The most important part of any database is the data model. In today’s spreadsheet driven data design, we often see a single flat table with columns as far as the eye can see. In this article we will examine the principle’s of good data design, and how to apply them using the Relationship Diagram in FileMaker Pro.
Know Your Entity
The data table is the basic building block of your entity relationship diagram. It includes fields which are represented as columns in a spreadsheet, and records, which are represented as the rows of data. In a relational database like FileMaker Pro, it also has relationships to other data tables. The important aspect of a data table is that it represents a real world entity. What that means is don’t try to track your apples and your oranges in the the same table. It also means don’t track interface fields in data tables, but that is the subject of another article.
Let’s use the example of a database for tracking drivers of cars. A driver is one entity and a car is another entity, so we will set up a separate table for each one. Each table will have a list of fields which represent properties of that entity. The first field will be a unique identifier, which allows us to distinguish each car record as unique, even if they are both blue Ford Fiestas. This is a functional field which is referred to as the primary key. The primary key is used to refer to a specific record throughout the database.
Identify Unique Records
Often an entity already has a unique identifier. Even though all cars have a unique VIN, do not use a real property as a unique identifier. It is a best practice to always generate a unique identifier, using the auto-enter function Get ( UUID ). The user will never see or use this 16 digit alphanumeric string. The reason for always setting a unique identifier is because properties can always change. Now, a VIN is not likely to change, but what if it was initially entered incorrectly? Correcting the VIN would mean going through the entire database and also correcting any other records that were referencing that specific car by its VIN. By using a self generated unique identifier, there is never a need to change it.
Next, add the properties of cars to track. Each property is tracked in a field, so we will add fields for color, number of doors, manual or automatic transmission, and number of seats. Of course there are many other properties of a car, but these are the only ones we are interested in. We can always add more fields later. By default, FileMaker also adds a creation and modification time stamp, the creation account name and the modification account name.

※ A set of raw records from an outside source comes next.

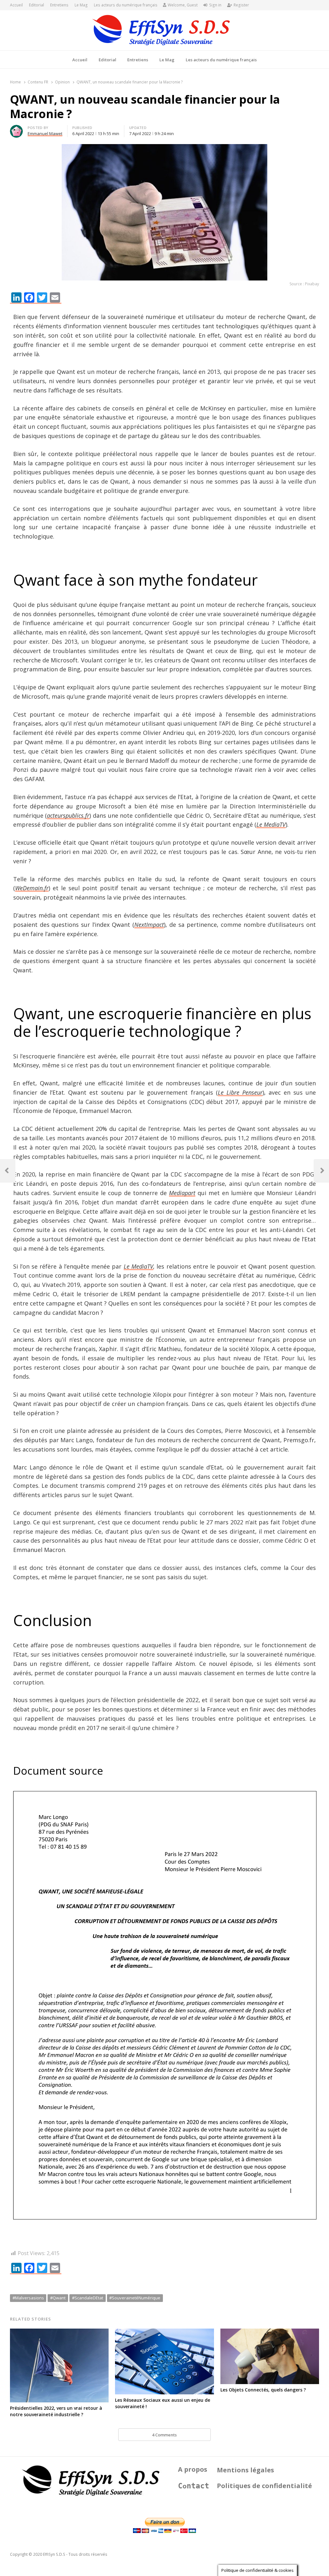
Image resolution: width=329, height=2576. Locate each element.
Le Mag (81, 5)
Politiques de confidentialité (264, 2485)
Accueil (16, 5)
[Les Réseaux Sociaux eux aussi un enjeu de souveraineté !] (164, 2332)
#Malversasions (28, 2298)
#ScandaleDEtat (87, 2298)
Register (241, 5)
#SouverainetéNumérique (134, 2298)
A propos (192, 2469)
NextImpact (149, 924)
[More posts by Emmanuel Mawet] (16, 129)
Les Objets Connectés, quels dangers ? (263, 2390)
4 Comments (164, 2435)
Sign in (215, 5)
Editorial (36, 5)
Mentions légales (245, 2470)
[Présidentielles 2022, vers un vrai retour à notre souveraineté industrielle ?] (59, 2332)
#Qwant (58, 2298)
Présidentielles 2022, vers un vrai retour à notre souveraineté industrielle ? (56, 2411)
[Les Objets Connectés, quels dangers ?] (269, 2332)
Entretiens (59, 5)
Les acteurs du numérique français (125, 5)
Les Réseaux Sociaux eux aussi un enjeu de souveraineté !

These are audit fields which are useful for determining when a record was created or modified and by whom. Another important functional field is a summary count. This is a summary field which presents a count of the primary key, it is useful when wanting a count of a group of records.
Types of Relationships
Now we have a car table which is made up of functional fields, property fields, and audit fields. We can similarly set up a person table with the relevant property fields for tracking people. And then we come a question of how to relate a person to a car. Is the car a property of a person, or is a person a property of a car? The answer is neither, so let’s explore how they’re related to each other.
First, let’s take a look at the types of relationships we will encounter and how to handle them in a database. These three relationships cover everything we will model in our relationships graph, but knowing when and how to implement them is the complex part.

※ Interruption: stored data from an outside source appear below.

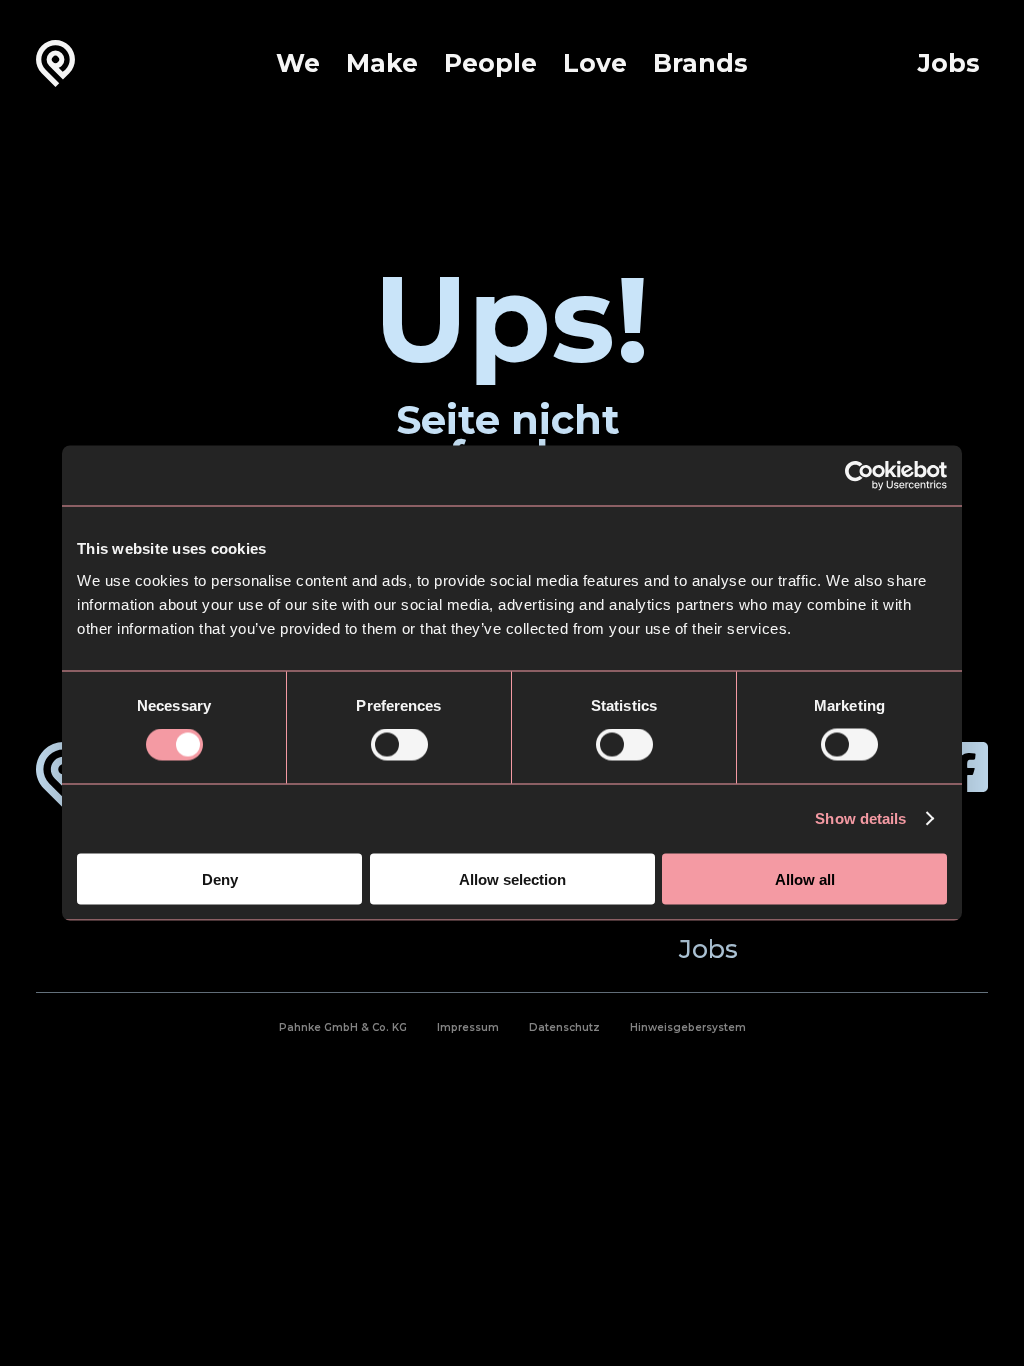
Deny (220, 878)
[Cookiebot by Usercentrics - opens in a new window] (859, 476)
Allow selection (512, 878)
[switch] (399, 745)
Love (595, 63)
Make (382, 63)
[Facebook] (963, 767)
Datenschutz (564, 1027)
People (490, 63)
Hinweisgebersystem (688, 1027)
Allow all (805, 878)
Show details (860, 818)
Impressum (468, 1027)
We (298, 63)
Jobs (949, 63)
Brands (700, 63)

One to One; a car can have only has one steering wheel, and a steering wheel can only be attached to one car at a time.
One to Many; a car can have many tires, but a tire is only attached to one car.
Many to Many; a car can be used by many different drivers, and a driver can drive many different cars.
Where To Put Your Keys
If your data entity only relates to one item, then you can add a field for that table that stores the unique key of the related item. Since these keys are coming from another table, they’re called a foreign key. This works well for the one to one and one to many relationships. In the one to one example, both entities will only relate to one other, so the foreign key can go on the car table or the steering wheel table. Since every car must have a steering wheel it makes sense to track the steering wheel foreign key on the car table. The foreign key will usually go on the entity that requires the relationship. This field will store the primary key of the steering wheel attached to the car. For the one to many, put the foreign key on the tire table, since the tire is related to only one car.
The many to many relationship is a little more complicated. Our example is like the last case, a car can have many drivers, and a person can drive many cars. The car is not a property of the person and the person is not a property of the car, so we will not be using a field on the car or person table to track the relationship. For these types of relationships, we will use a third table, a relationship table. This table will have two functional fields; one for the primary key of the person and another for the primary key of the car. In this way, the many to many relationship many to one to many relationship.
Keep It Simple
In summary:
1:1; the foreign key is stored in the table that requires or is more likely to be related to the other
1:many; the foreign key is stored on the table that relates to the one other
many:many; a relationship table is used to store the foreign keys from both tables
By separating tables into unique entities, it becomes less likely to have tables with more than 50 fields. When that does occur, there is usually an opportunity to break that table up into two tables that are related by a one to one relationship. For example, a car table could have one table for tracking interior properties and another table for exterior properties. Keep this in mind when designing data tables, a field with no data takes up more space than a table with no records. Don’t be afraid to split out large tables with many fields into smaller, related tables with fewer fields.